Seguiu mais algumas horas que pareciam as mais longas e pesadas de toda a viagem, mas, finalmente, avistou o casebre na penumbra do anoitecer. Estava um pouco diferente do que costumava ser. Parecia um pouco maior e mais novo. Havia um jardim e uma horta e uma vaca e as janelas estavam pintadas de azul! Ah! Que prazer era volta pra casa. Como o até o cheiro do ar das redondezas era diferente!

Chegou até a porta e resolveu espiar pelo buraco da fechadura antes de entrar. Pôde observar em um canto um homem e uma mulher, no outro canto, sentada em um sofá, viu Maria e havia um rapaz muito bem aparentado deitado em seu colo, enquanto ela afagava seus cabelos.

João foi tomado de uma ira feroz e crescente!

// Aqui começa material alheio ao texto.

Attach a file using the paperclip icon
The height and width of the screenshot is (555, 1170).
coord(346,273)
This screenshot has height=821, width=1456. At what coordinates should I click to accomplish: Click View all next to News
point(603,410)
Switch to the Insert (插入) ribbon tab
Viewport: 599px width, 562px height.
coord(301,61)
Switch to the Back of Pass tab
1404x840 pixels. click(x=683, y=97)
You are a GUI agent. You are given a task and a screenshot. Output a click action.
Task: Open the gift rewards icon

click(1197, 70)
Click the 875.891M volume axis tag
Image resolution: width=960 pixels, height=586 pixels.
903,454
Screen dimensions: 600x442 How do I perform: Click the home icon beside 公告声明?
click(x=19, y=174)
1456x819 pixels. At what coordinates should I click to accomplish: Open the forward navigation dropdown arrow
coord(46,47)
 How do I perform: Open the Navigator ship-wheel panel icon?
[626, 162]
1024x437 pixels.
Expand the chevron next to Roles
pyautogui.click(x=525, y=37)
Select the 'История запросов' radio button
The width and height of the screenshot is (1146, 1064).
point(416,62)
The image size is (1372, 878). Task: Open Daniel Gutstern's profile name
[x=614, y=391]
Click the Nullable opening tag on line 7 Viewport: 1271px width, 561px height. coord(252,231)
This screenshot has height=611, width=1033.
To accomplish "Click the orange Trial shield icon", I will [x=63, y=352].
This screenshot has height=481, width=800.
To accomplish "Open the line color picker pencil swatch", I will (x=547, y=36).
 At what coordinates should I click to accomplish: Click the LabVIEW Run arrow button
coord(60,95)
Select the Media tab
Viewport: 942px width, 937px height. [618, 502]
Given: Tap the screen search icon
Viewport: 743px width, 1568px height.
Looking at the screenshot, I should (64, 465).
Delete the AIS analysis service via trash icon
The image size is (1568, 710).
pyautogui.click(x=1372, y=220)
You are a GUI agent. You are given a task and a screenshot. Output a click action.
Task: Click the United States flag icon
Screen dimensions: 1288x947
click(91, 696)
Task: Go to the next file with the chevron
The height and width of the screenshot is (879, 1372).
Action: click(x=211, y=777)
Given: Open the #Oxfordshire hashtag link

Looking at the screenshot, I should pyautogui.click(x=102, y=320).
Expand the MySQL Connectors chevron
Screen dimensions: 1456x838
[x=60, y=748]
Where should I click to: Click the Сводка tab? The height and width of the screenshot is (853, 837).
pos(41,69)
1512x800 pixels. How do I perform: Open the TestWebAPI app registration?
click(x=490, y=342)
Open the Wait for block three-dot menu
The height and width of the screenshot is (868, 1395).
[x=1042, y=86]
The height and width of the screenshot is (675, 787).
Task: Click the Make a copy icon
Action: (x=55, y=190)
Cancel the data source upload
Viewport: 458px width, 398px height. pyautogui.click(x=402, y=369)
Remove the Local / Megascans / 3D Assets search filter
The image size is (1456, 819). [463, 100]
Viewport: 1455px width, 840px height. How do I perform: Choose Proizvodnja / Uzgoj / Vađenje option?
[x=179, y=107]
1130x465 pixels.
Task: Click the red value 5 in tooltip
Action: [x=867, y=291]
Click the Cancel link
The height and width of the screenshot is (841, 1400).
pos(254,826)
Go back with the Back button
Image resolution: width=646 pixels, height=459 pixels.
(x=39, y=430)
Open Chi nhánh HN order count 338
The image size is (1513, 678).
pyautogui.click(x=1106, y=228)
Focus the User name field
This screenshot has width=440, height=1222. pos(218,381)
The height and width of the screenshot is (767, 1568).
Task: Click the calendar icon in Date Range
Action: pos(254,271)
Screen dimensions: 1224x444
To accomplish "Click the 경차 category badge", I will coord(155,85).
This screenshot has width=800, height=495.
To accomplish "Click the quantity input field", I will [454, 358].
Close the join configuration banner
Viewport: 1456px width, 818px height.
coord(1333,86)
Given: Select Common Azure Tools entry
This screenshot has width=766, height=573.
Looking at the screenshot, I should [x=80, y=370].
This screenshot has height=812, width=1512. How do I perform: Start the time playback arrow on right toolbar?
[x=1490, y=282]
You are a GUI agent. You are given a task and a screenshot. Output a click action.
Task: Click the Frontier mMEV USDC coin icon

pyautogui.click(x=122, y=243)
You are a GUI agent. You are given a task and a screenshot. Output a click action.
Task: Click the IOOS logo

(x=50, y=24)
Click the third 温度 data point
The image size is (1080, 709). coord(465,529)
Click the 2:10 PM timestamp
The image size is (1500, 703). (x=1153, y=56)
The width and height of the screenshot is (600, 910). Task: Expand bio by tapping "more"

Sacou sua cartucheira e decidiu entrar e acabar com a vida da ingrata da mulher que não conseguiu sequer esperá-lo e já caiu nos braços de outro enquanto ele esforçava-se para dar-lhes o sustento. Ah! Não podia ter feito isso, Maria.

Ia abrindo a porta quando lembrou-se do terceiro conselho: “ Pense três vezes antes de tomar uma atitude”. Assim, olhou de novo pela fechadura e viu sua esposa beijando o rosto do rapaz. Desconcertou-se, não tinha jeito. Agora ia matá-los, tinha de defender sua honra, lavá-la com o sangue da mulher adúltera e do safado que a roubara dele. Mas ponderou e olhou novamente pela fechadura. Viu o rapaz levantando-se, estendendo a mão para Maria e dizendo:

- Sua benção, minha mãe! Vou indo dormir.

João, envergonhado, lembrou-se, então, do filho que deixara no ventre de Maria quando seguiu viagem. Com os olhos vermelhos de choro, abriu a porta e a alegria foi imensa! Seus filhos mais velhos receberam-no com muito amor, assim como sua sempre fiel esposa. Abraçou seu filho mais moço e pediu perdão por não ter acompanhado sua criação.

Passaram a noite contando histórias, conhecendo-se de novo, achegando-se uns aos outros novamente. Nesse momento, João lembrou-se do pão. Devia cortá-lo apenas quando estivesse muito feliz, então o partiu. Tamanha foi a surpresa quando viram que o bendito pão estava recheado não de queijo, ou torresmo, mas de dinheiro, mas muito dinheiro. Bem mais do que a quantia que receberia se tivesse feito o acerto com o patrão da maneira convencional. Mas o mais importante ali não era o dinheiro, mas a felicidade e a lealdade daquela família.